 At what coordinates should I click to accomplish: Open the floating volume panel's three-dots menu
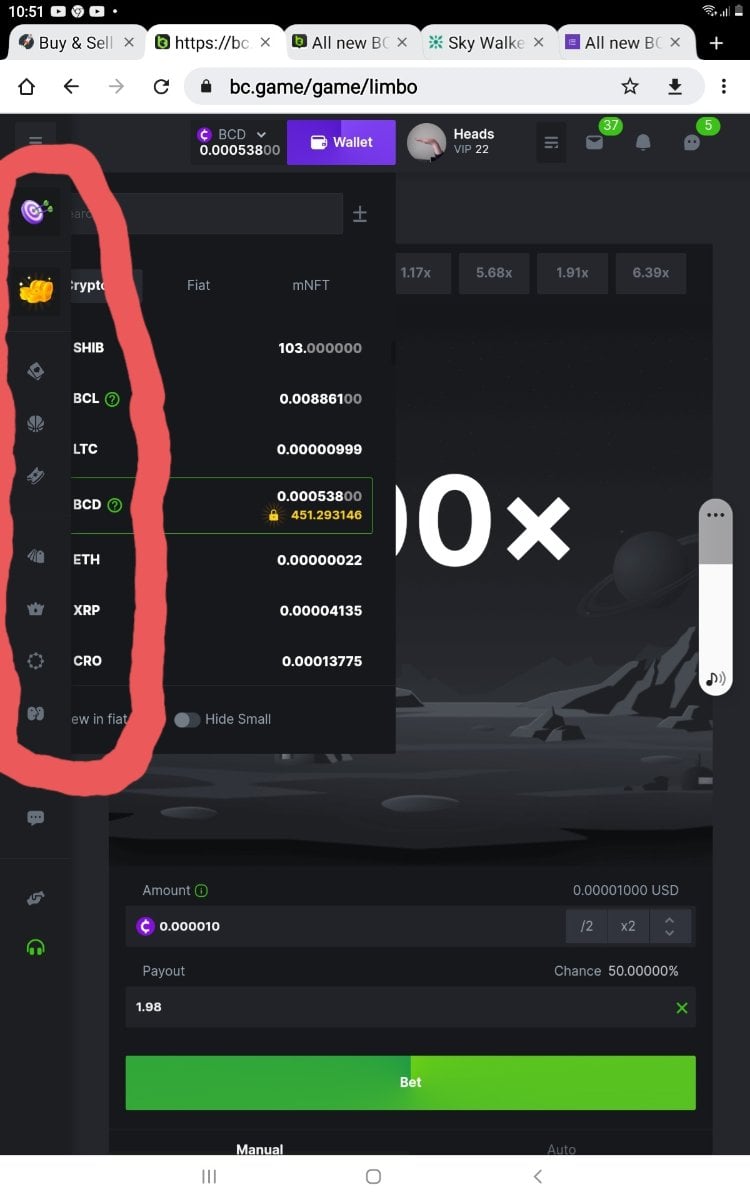[714, 515]
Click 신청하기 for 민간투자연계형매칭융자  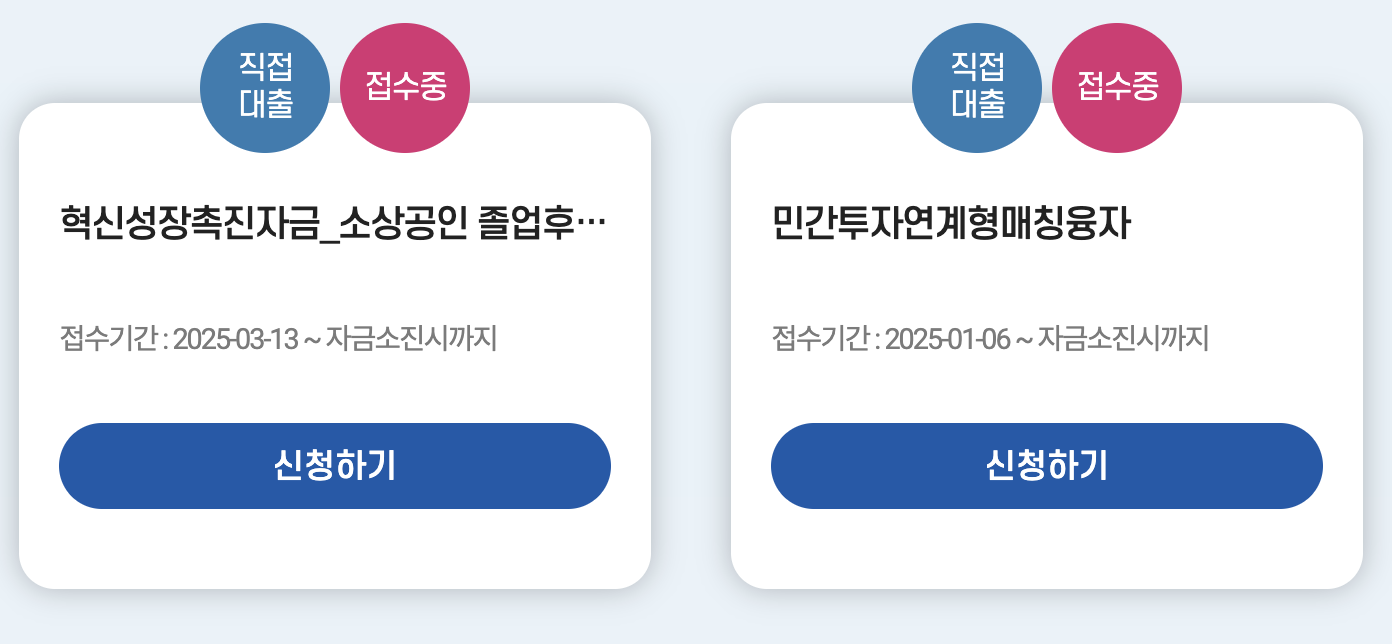1047,465
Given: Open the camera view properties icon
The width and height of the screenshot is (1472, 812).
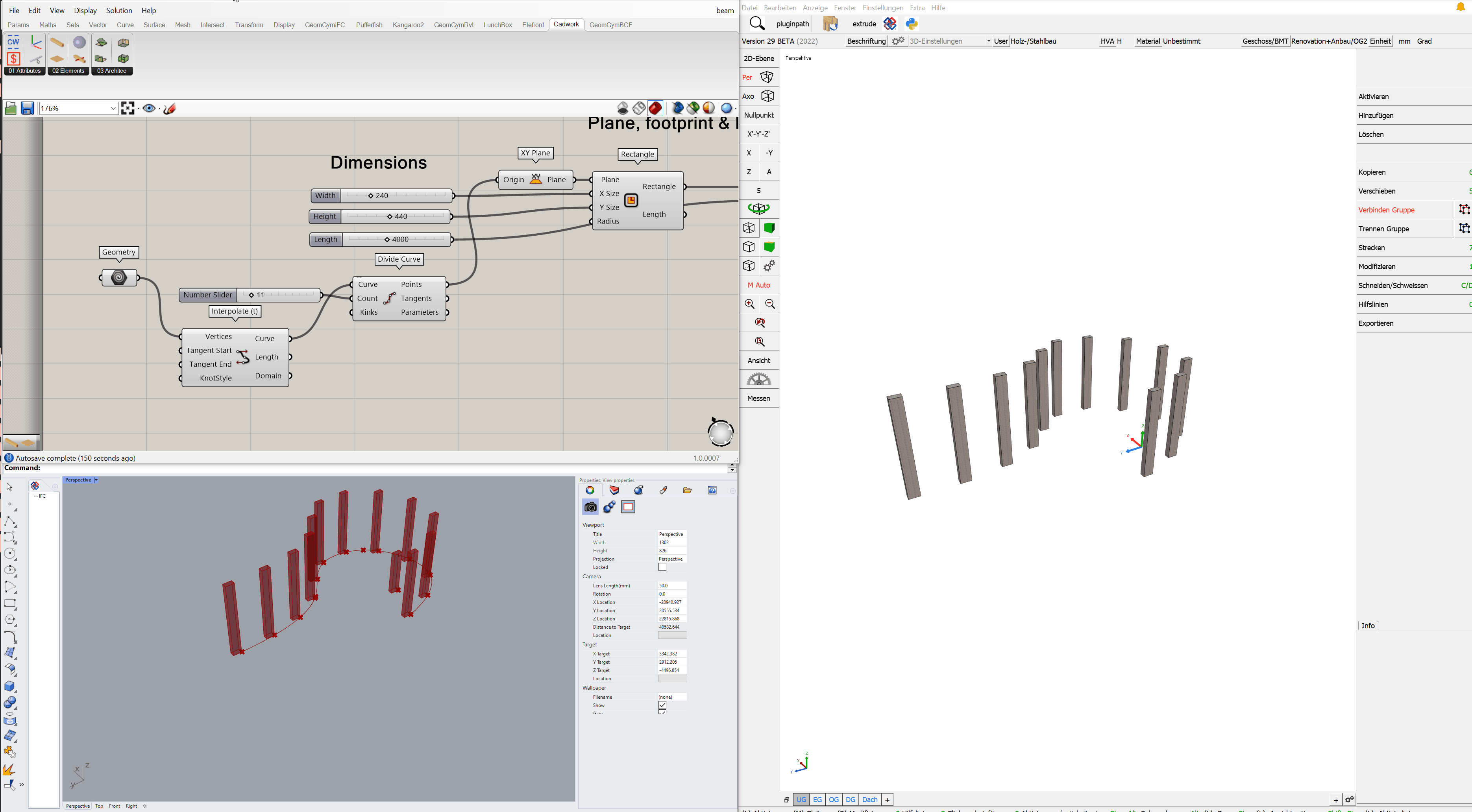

• • •

■ TASK GOAL
Format the lines from the one containing "Given: Open the camera view properties icon" through the end of the items as a JSON list of strings, one string per line. Skip blank lines and leave out the pictures.

■ WRITTEN RESPONSE
[
  "Given: Open the camera view properties icon",
  "The width and height of the screenshot is (1472, 812)."
]